Table 1. Differences of Reported Adverse Events Between Clinical Trials and Real-World in Relapsed CLL Patients Receiving Ibrutinib
Clinical Trial (%) 13 Real World (%) 12
Toxicity Diarrhea (49%) Atrial Fibrillation (20%)
Toxicity Upper respiratory tract infections (33%) Infections (12%)
Toxicity Fatigue (32%) Cytopenias (9%)

When it comes to cost, involving patients in the decision-making is crucial 20. Balancing costs with outcomes cannot be achieved without active patients' engagement. The utility of a particular therapy vary amongst patients. While an improvement in overall survival with excessive out of pocket expense can be justified by one patient, they might not be perceived as advantageous by another. Clinical pathways, as they currently exist, rarely involve patients and their reported outcomes and values 21.

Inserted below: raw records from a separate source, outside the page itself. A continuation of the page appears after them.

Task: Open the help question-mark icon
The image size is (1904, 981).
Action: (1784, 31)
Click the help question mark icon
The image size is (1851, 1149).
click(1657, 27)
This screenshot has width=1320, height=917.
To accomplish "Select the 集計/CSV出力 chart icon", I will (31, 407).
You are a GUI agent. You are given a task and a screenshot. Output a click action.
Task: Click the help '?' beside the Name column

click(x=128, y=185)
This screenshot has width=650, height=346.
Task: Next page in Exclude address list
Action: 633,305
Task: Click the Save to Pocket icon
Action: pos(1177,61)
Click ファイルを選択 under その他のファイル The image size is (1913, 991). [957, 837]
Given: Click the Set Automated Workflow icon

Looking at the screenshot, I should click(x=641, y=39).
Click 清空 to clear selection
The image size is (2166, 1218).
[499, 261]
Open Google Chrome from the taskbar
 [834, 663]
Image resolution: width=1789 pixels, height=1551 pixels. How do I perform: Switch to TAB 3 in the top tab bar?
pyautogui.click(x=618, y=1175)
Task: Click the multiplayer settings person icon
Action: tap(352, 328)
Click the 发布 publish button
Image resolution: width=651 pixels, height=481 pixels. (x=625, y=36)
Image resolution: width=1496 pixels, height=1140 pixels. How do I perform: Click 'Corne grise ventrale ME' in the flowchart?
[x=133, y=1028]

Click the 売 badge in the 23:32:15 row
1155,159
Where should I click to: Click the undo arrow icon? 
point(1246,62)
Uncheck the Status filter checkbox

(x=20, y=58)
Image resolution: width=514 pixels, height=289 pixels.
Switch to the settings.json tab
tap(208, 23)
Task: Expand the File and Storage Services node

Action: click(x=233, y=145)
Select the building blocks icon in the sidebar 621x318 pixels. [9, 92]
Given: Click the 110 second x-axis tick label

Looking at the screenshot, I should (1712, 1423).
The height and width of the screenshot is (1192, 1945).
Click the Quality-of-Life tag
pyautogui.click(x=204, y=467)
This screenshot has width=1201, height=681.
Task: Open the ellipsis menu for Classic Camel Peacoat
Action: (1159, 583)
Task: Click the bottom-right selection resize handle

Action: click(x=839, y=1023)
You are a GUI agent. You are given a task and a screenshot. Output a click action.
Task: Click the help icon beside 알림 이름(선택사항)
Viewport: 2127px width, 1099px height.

The urgent need for clinical pathways in managing CLL is accentuated by high costs of newer targeted oral agents and the lack of sequencing or comparative studies. Several timely action items are needed to move this process forward. First, engaging all stakeholders in the decision-making process is vital. To that end, health care economists and patients need to be involved as these pathways are being formulated. Second, understanding various value-based utility differences from a patient perspective suggests that a formula looking beyond efficacy and toxicity is urgently needed. To properly design and refine this formula, clinical trials have to incorporate patients' reported outcomes and should be designed to study and report subsequent therapies following study drug discontinuation beyond a censoring event 21. Third, consideration for “real-world” registries is needed to better understand patterns of care and encountered toxicities that could vary from reported trial data. Lastly, updating these pathways is critical for sustainability and for evaluating whether this strategy truly and positively impact the delivery of care and the overall costs. Pathways have the potential to improve the quality and cost of care, decrease variance, increase clinical trial accrual, and optimize patients' outcomes, but only if they are designed and maintained with scientific rigor that incorporates the needs of all stakeholders.